Les voyages de ma douce

18 mars 2007

Où je ne vis que du bleu, puis après me vint un beau voile noir. Où il est question de locataires, de chats, de bourdon et de ma douce. La vie n’est pas toujours rose !

les voyages de ma douce

«Je ne demande qu’une chose: gagner assez de pain brioches croissants biscottes pour en donner aux oiseaux.»

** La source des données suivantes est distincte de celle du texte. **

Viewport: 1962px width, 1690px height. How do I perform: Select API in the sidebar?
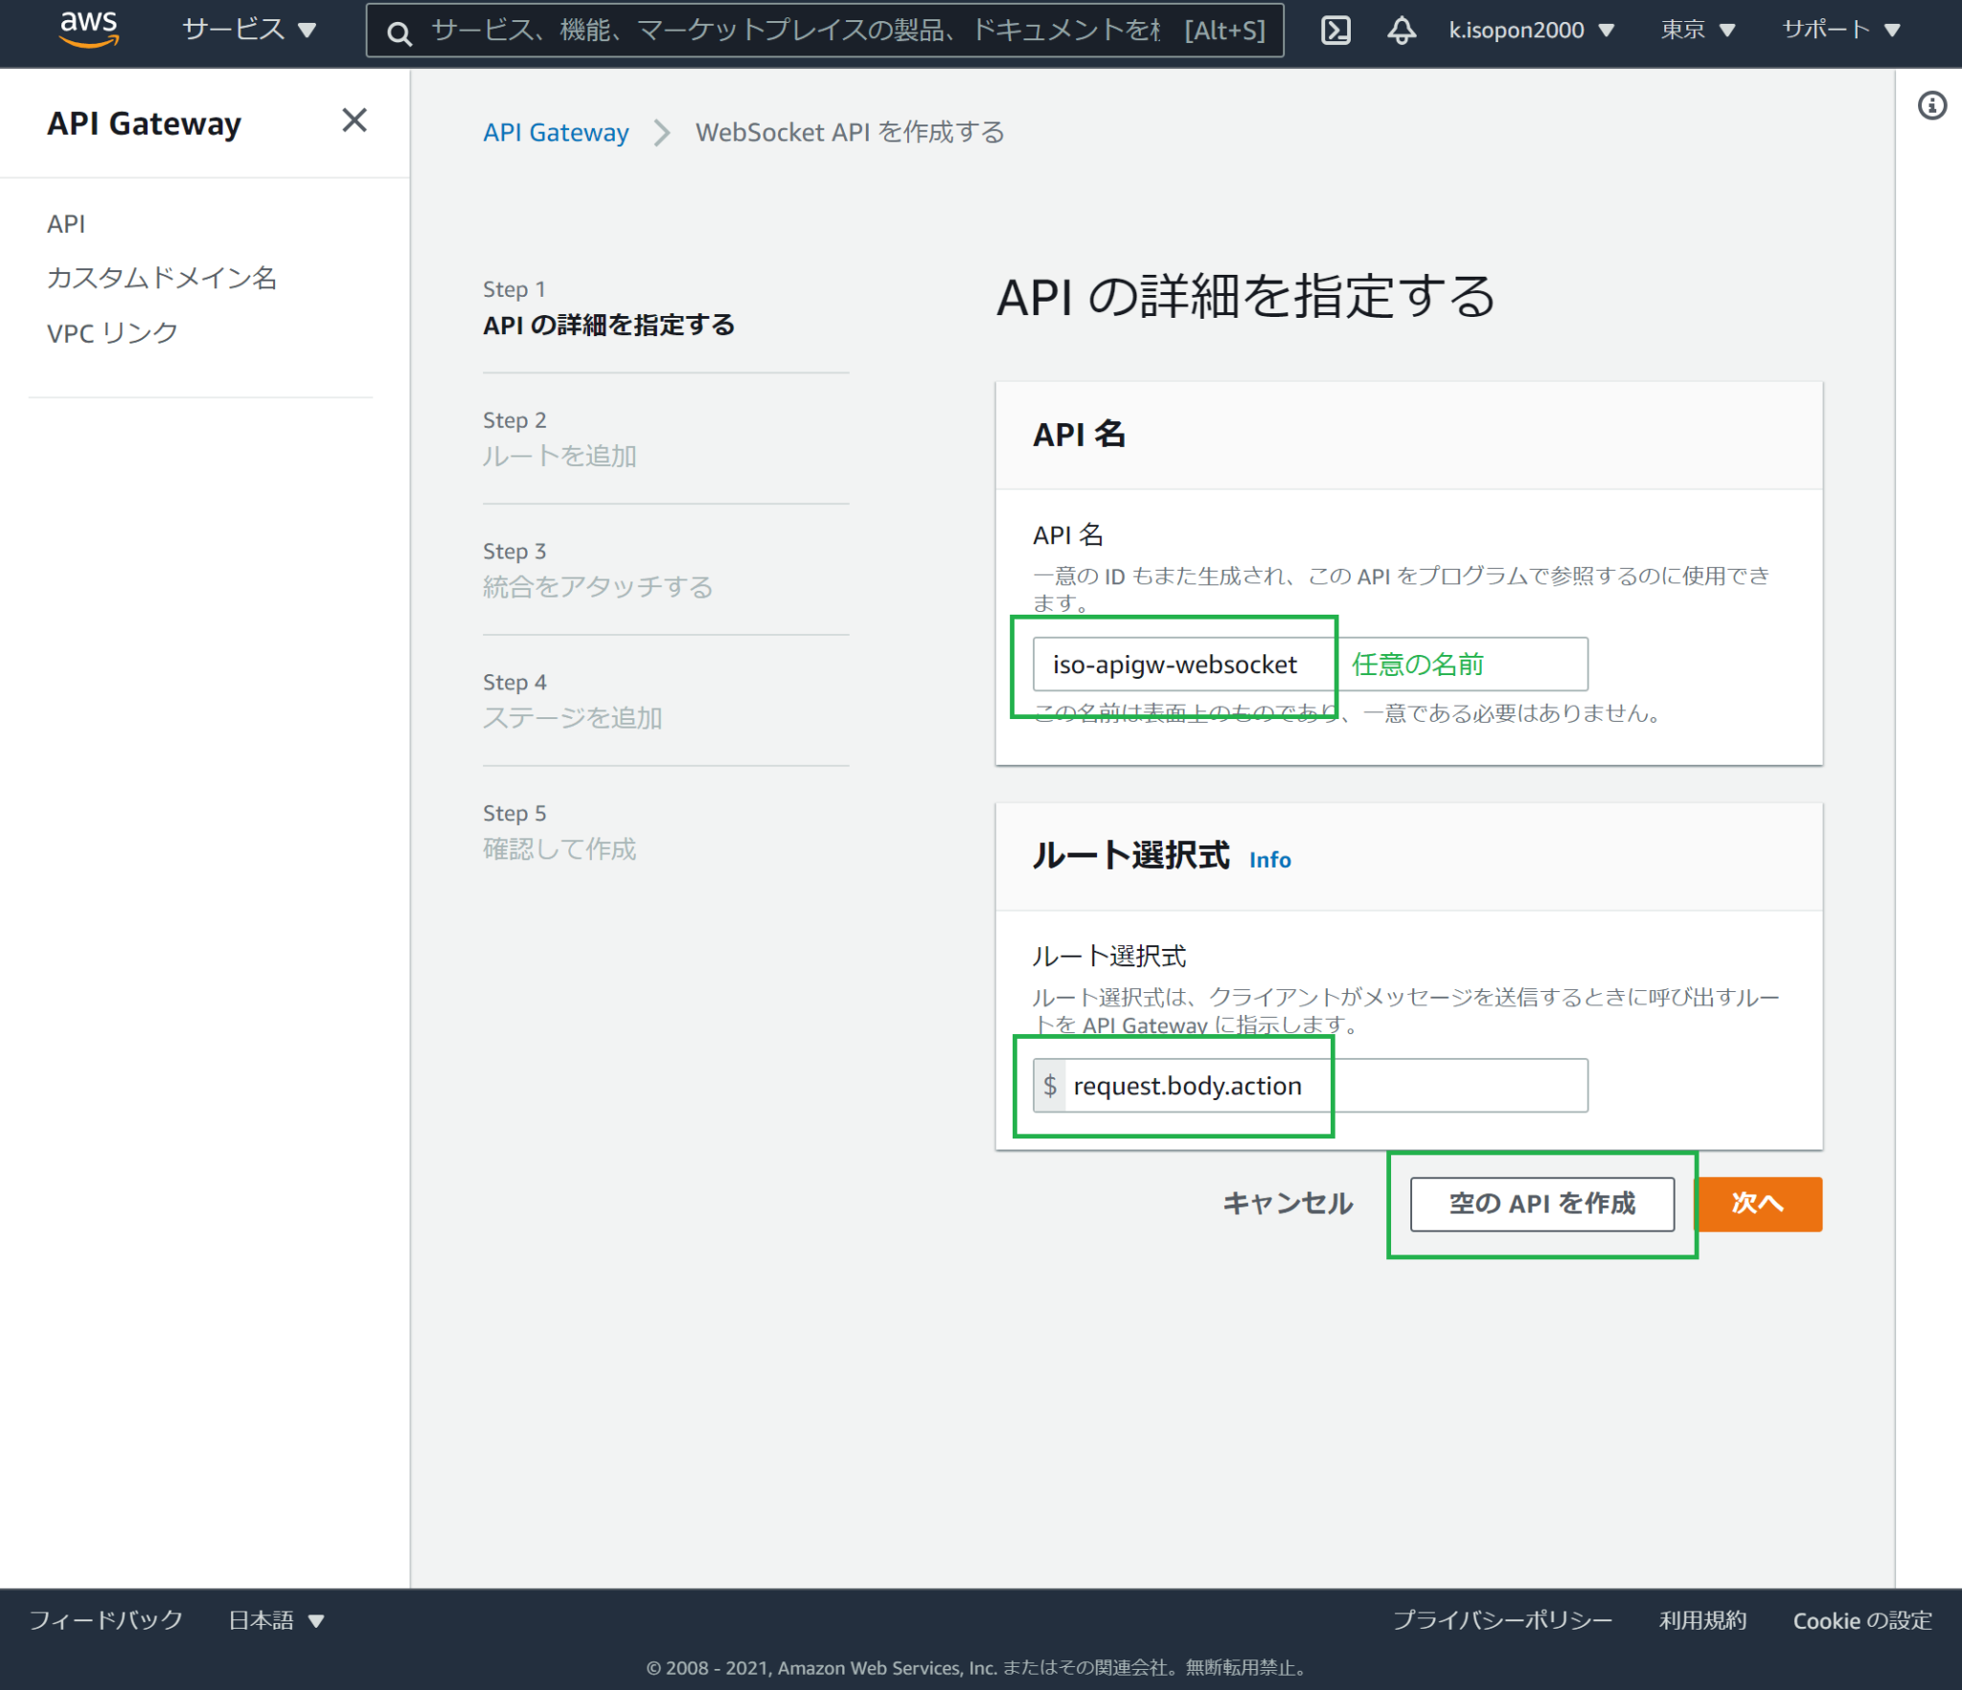[67, 222]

Jules Renard Le Journal 1902
moi"

Plus haut que la baignoire aux étoiles ! Hier, un gros bourdon, mal gaulé et pas de charme, a arraché ma douce (Vingt-troisième hublot tribord - c’est qu’il en a crevé des coeurs ce grand salopiaud ! ) dans le hurlement -n’ayez crainte !- de ses quatre réacteurs déchaînés en pleine poussée. J’ai bien essayé de le suivre, mais je me suis vite essoufflé -question voilure, je suis un peu sousdimensionné. De plus, j’ai beau être plat comme une limande, faut quand même savoir que le rougail saucisse, c’est un peu la mort programmée de la petite aéronautique.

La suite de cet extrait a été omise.